◆ Extrait fourni:
·····

PSA (Antigène Prostatique Spécifique)

Le PSA est un marqueur et non une maladie.
Il est sécrété normalement par la prostate dans le sperme.
Il sert à liquéfier le sperme après émission. Il se retrouve également dans le sang sous forme d’une glycoprotéine dont la majeure partie est liée aux protéines du sérum et une petite fraction est libre dans le sang, dit PSA libre.
C’est donc dans le sang qu’on le dose (inutile d’être à jeun). N’étant sécrété que par la prostate, il ne peut être dosé que chez l’homme.
Son taux augmente dans le sang avec les maladies de la prostate, bénignes et malignes.
L’adénome de la prostate fait monter lentement et régulièrement le taux de PSA ne dépassant 10ng/ml que rarement.
Une prostatite (inflammation et/ou infection de la prostate) fait monter rapidement et de façon importante le PSA, parfois jusque 100, puis décroit pour retrouver lentement son taux de départ en quelques semaines à quelques mois.
Enfin le cancer de la prostate fait monter le PSA sans limite et plus rapidement que l’adénome. Parallèlement, la fraction libre diminue dans la plupart des cancers de la prostate.
Le PSA peut aider au diagnostic de ces 3 maladies prostatiques mais également à la surveillance après leur traitement.

·····

◆ Série d'exercices:
- A) D'après l'extrait fourni, jusqu'à quel taux une prostatite peut-elle parfois faire monter le PSA ?
- B) Expliquez, à partir de l'extrait fourni, pourquoi le PSA ne peut être dosé que chez l'homme.

◆ Données de l'exercice:
·····

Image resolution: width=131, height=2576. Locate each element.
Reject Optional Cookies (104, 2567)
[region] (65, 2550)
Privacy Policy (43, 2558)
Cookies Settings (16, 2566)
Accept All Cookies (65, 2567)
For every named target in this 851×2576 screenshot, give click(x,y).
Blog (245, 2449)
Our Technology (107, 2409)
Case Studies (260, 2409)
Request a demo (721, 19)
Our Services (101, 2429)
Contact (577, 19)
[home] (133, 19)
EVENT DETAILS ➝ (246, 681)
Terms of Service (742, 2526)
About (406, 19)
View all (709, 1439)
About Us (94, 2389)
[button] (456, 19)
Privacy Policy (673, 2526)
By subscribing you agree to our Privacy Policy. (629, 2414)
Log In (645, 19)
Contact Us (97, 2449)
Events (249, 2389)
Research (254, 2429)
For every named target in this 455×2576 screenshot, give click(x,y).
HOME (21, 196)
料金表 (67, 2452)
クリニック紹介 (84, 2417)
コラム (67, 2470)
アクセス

·····

◆ Corrigé:
- A) Parfois jusqu'à 100.

- B) Le PSA n'est sécrété que par la prostate. On ne peut donc le doser que chez l'homme.